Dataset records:
-*-

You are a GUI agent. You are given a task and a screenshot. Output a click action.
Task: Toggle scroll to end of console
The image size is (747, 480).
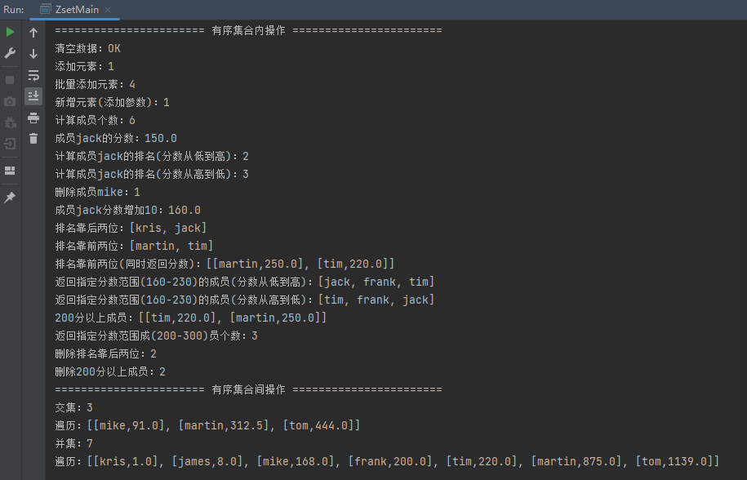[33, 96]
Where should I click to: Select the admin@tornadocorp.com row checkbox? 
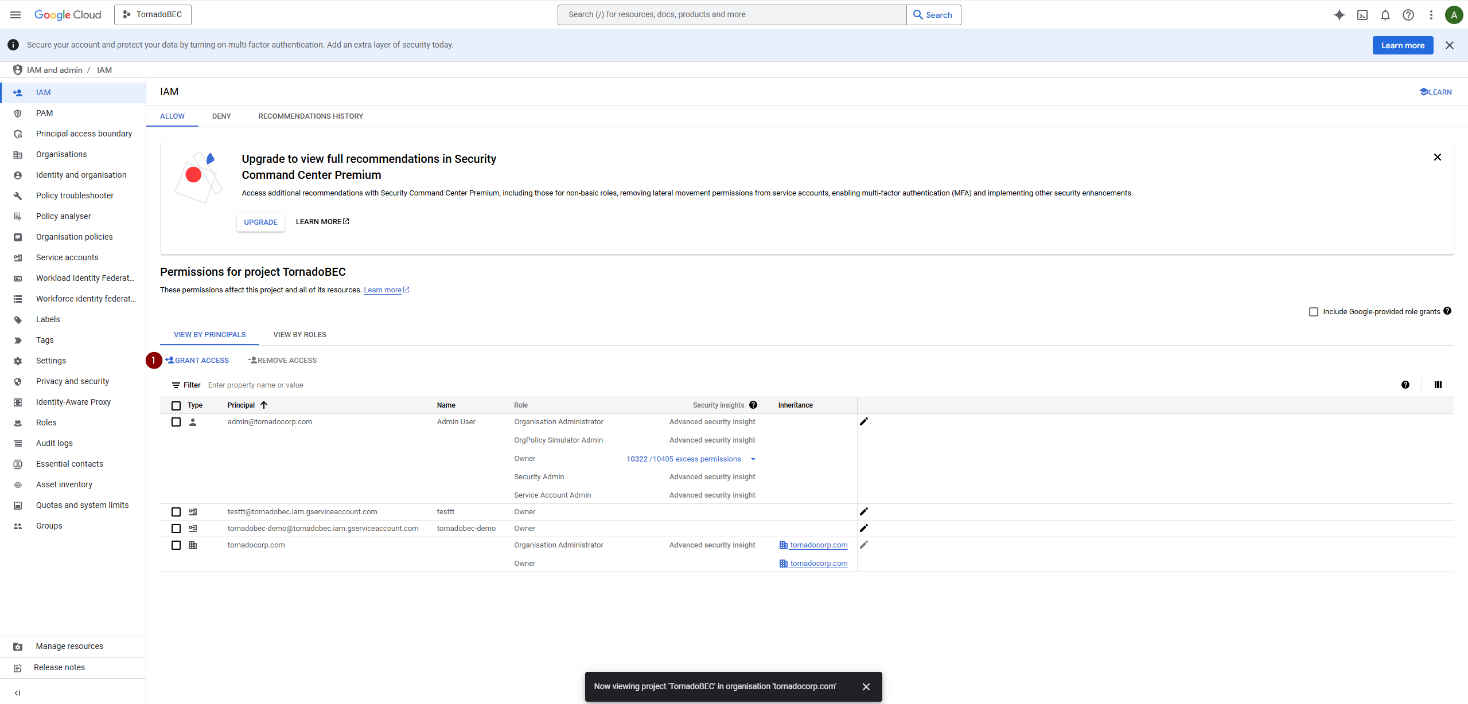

-*-

• _SET TASK_:
Put the lines of the records above into a Markdown table with the columns "Row" and "Line", skipping blank lines and numbering each row. Leave the pictures out of the table.

• _THE COMPLETED TASK_:
| Row | Line |
|---|---|
| 1 | You are a GUI agent. You are given a task and a screenshot. Output a click action. |
| 2 | Task: Toggle scroll to end of console |
| 3 | The image size is (747, 480). |
| 4 | [33, 96] |
| 5 | Where should I click to: Select the admin@tornadocorp.com row checkbox?  |